It’s actually kind of scarily funny how much I could relate to Alison. Alison is very Type A, she loves to study, she puts academics first, she’s highly organized, she’s driven (no pun intended if you know what I mean π), and she’s relentless. She wants to be the valedictorian and get into Harvard, so she joined all these esteemed academic clubs and positions to add to her resume to secure a place in Harvard—her dream school. I was similar to Alison in high school (and college) in putting school first and being more organized than a ruler. I remember every day after school, I would do homework and then study at night. I had multiple planners where I scheduled what I wanted to get done for the day, any classwork I needed to do, homework I needed to finish, and projects I wanted to get a head start on. I color coded my planner and everything. I would sometimes wake up so early that the sky was still a midnight blue, and I would get dressed, put on my shoes, and walk myself to school so I could get help from my teacher if I was absolutely confused about an assignment. Sometimes I would stay late for tutoring or study sessions with my friends even though I felt confident in the answers to an upcoming test. I would go just to feel reassured that I would do well. School, homework, projects, and getting straight A’s was my life when I was fourteen to seventeen, honestly since I started school to now even. But I worked my butt off in high school because like Alison, I wanted to be valedictorian because my brother and sister were valedictorians. I’d be lying if I said I didn’t feel some sort of pressure to be valedictorian. My parents didn’t place pressure on me to be so, but it would have felt off to me that both my siblings had such prestigious honors in high school and I would be the only sibling who didn’t. So, I worked hard so I could also graduate with a title. To be really honest, there were fifteen valedictorians in my high school and I was in the top ten π. I think I was ninth or something, but hey, I made it!
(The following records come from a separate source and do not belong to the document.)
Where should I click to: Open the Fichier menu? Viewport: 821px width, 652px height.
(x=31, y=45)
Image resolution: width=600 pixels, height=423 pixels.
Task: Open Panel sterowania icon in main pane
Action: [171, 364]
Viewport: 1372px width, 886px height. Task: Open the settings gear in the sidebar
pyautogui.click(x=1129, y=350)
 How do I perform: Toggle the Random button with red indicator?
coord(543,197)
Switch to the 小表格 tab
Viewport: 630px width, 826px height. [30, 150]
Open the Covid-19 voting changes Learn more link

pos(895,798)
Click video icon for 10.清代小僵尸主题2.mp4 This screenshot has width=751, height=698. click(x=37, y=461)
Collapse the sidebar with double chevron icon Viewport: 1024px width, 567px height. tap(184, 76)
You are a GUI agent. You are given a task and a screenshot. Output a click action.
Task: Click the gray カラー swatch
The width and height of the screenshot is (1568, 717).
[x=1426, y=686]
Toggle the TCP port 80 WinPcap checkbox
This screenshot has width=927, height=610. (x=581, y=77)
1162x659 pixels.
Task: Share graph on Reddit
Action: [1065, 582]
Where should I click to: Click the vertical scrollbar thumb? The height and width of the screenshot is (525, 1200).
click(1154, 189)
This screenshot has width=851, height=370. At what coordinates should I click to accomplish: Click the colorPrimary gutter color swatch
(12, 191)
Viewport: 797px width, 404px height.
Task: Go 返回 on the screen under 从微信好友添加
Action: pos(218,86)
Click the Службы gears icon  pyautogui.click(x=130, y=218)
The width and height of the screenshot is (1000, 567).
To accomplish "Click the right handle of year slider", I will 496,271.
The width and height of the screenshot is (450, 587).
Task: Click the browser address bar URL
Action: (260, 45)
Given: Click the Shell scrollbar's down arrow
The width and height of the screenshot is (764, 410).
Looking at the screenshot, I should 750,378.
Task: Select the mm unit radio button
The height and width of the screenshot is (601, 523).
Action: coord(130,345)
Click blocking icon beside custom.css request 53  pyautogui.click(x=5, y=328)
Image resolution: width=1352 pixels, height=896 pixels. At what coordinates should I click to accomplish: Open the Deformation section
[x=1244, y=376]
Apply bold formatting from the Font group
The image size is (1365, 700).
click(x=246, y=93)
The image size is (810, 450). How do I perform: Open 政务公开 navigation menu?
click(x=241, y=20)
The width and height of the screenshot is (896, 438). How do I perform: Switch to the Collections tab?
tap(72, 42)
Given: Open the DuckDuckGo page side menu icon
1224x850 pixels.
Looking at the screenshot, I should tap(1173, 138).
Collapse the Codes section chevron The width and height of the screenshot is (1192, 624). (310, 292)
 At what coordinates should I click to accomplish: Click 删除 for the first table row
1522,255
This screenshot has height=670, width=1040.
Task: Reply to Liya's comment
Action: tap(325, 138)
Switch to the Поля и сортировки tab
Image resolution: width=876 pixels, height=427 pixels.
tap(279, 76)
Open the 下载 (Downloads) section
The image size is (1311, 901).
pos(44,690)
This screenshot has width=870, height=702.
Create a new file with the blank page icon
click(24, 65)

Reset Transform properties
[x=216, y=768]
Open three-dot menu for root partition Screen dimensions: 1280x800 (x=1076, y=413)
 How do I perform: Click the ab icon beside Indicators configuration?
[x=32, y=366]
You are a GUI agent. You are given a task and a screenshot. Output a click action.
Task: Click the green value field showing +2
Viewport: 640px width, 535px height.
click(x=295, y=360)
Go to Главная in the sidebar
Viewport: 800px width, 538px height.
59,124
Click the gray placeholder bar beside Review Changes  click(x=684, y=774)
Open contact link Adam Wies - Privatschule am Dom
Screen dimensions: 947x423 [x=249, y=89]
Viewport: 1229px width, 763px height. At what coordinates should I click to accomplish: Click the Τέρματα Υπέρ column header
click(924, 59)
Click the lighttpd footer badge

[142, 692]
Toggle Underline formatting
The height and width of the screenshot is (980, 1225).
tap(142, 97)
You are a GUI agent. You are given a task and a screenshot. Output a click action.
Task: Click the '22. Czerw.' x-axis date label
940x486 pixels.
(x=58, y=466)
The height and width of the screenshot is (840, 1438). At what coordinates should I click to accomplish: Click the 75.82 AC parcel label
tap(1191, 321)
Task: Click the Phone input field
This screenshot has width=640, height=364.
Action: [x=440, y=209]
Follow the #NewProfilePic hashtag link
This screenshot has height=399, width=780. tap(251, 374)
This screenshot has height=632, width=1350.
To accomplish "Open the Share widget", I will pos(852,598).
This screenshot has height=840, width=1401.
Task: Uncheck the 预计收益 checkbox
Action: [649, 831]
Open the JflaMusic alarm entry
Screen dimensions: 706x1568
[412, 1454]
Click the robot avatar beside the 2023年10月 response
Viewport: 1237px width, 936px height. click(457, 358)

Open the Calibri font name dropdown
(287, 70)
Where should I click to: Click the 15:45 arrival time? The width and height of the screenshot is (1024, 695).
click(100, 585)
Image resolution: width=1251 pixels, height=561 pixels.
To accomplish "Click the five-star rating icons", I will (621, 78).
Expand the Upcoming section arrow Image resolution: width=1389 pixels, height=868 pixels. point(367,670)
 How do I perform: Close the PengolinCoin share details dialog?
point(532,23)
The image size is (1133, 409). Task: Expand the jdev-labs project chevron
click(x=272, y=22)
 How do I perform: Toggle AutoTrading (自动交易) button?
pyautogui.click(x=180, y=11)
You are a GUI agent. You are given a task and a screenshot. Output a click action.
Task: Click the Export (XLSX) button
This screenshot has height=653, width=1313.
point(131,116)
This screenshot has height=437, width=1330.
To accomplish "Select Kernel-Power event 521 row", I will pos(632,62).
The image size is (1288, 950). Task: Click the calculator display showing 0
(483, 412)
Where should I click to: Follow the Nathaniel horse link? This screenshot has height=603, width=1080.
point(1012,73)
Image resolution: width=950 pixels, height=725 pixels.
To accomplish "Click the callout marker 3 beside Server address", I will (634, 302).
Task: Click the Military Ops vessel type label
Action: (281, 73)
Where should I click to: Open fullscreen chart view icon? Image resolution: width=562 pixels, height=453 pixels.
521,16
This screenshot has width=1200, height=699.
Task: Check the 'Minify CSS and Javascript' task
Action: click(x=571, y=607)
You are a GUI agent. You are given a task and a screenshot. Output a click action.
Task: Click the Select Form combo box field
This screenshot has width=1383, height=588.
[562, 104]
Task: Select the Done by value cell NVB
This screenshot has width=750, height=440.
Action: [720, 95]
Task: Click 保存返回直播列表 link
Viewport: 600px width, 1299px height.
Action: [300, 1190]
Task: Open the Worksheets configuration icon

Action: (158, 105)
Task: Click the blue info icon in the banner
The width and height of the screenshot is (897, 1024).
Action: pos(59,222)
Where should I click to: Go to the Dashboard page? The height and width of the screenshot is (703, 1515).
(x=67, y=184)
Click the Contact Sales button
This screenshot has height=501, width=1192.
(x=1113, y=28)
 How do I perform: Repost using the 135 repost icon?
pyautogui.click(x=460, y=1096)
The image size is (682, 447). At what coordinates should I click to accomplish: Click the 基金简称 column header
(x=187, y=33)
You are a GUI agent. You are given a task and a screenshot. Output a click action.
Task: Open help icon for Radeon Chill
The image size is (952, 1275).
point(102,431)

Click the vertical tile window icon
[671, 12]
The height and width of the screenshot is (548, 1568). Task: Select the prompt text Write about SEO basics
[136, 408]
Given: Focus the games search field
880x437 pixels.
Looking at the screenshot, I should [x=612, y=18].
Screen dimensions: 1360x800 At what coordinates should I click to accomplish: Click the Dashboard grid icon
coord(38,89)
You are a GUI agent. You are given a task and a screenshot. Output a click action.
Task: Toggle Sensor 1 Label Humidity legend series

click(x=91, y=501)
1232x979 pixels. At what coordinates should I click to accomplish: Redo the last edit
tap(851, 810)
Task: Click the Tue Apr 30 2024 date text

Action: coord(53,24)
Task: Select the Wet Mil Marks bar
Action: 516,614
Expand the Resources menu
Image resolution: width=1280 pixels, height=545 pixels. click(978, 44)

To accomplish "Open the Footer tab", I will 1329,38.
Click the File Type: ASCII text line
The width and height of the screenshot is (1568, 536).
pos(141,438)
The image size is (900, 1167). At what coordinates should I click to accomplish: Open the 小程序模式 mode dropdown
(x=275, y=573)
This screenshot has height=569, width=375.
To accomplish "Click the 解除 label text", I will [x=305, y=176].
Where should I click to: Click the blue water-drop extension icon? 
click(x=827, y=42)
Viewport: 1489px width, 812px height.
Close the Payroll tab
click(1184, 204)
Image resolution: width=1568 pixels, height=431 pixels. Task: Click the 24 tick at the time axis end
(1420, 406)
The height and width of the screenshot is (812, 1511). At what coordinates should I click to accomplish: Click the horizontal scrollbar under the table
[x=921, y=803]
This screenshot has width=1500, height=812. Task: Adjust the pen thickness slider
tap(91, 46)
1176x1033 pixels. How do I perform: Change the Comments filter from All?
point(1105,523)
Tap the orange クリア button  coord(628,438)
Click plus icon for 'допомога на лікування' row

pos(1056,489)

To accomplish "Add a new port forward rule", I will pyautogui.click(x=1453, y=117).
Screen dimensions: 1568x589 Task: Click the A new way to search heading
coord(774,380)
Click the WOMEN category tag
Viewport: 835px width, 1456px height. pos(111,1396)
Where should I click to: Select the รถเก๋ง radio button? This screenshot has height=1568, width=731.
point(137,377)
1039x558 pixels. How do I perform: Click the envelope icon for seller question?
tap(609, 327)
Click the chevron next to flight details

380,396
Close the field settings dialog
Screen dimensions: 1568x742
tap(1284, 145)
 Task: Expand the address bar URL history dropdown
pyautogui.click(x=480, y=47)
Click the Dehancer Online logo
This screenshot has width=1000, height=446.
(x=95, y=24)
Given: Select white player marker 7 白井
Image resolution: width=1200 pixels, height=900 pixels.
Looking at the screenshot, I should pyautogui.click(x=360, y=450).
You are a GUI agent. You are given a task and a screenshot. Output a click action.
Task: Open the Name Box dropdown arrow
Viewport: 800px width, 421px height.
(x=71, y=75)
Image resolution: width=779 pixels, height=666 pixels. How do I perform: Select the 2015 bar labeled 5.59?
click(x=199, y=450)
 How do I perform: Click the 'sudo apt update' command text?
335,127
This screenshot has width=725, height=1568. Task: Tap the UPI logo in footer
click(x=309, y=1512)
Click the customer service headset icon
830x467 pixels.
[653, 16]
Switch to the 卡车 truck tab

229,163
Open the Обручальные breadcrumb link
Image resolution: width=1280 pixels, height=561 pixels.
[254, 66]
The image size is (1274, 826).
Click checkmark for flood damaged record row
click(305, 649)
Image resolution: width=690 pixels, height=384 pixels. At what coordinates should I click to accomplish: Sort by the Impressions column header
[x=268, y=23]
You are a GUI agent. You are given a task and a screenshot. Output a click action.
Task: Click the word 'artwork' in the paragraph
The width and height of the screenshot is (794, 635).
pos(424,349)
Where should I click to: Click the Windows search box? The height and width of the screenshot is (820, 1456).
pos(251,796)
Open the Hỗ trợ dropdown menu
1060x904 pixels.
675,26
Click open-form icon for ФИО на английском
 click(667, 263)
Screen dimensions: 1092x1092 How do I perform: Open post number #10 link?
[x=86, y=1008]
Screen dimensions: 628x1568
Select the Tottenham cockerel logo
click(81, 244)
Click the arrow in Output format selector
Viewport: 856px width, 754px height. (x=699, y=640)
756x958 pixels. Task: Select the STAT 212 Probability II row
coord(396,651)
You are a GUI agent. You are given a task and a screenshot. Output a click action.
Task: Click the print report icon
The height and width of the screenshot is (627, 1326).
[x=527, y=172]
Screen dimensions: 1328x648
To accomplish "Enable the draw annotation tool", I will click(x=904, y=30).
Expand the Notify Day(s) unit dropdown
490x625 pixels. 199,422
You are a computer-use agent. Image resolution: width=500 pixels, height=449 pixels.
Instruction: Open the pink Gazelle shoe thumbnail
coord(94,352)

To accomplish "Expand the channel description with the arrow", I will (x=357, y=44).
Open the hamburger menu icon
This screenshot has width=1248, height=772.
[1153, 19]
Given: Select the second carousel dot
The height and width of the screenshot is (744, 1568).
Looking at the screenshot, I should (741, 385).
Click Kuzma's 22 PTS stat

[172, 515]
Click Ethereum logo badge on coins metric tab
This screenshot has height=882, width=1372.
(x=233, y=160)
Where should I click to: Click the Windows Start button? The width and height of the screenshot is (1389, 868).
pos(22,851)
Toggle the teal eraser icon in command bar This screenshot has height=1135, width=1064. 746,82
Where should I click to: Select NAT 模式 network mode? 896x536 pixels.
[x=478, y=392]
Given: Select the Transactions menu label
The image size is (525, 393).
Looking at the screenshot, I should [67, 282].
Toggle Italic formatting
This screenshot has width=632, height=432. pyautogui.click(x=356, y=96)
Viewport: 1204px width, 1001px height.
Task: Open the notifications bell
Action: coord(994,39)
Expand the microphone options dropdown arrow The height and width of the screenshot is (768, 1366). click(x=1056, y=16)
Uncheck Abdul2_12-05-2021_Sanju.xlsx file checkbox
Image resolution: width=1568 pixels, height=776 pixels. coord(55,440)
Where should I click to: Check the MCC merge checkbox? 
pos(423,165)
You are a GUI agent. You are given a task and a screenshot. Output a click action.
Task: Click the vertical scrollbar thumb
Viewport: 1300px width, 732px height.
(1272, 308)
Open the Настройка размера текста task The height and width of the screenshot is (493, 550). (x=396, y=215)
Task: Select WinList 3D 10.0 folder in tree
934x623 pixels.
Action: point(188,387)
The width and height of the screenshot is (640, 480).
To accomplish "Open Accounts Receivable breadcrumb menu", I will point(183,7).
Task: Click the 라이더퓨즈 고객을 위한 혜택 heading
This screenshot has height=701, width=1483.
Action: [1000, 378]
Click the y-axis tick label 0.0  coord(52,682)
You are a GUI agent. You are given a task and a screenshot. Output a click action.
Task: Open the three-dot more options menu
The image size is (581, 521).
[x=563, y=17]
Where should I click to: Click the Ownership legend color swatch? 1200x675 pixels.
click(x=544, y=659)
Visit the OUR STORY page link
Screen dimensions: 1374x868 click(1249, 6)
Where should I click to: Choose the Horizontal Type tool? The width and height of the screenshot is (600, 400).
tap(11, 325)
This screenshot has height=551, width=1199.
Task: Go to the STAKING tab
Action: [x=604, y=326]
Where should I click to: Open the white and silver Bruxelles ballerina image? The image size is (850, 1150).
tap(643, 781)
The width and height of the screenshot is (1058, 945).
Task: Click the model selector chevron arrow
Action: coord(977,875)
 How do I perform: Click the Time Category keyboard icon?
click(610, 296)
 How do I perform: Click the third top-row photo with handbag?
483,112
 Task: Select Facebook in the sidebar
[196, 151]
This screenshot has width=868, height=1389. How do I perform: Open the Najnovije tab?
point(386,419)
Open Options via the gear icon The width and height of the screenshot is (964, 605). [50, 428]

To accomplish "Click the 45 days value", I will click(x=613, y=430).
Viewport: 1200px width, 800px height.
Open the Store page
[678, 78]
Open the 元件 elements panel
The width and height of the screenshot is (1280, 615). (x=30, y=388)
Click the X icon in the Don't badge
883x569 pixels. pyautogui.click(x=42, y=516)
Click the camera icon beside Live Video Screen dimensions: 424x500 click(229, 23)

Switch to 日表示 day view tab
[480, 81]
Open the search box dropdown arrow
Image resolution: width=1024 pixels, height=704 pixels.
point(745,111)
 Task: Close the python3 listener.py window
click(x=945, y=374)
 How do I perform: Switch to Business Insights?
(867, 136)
I say this not to brag, but to highlight how much I connected to Alison. Graduating as a valedictorian with two honor chords and being in the National Honors Society (an officer no less), I didn’t aspire for Harvard π. So I wouldn’t understand the pressure of trying to go to an Ivy League school, but I can understand how nerve wracking everything feels in high school, especially if you are a junior or senior. You have to take all the SATs, ACTs, these school wide tests, and you have to pass certain classes to graduate. It’s a freaking LOT. It’s honestly exhausting how much we place on students when high scores on standardized tests absolutely mean nothing because a student or a persons’ worth shouldn’t be determined by a moment in time where they sit down and take a gosh forsaken boring test. It honestly shouldn’t. I didn’t get high test scores because I don’t test well, and the same could be for many people. I don’t like standardized tests, but I digress.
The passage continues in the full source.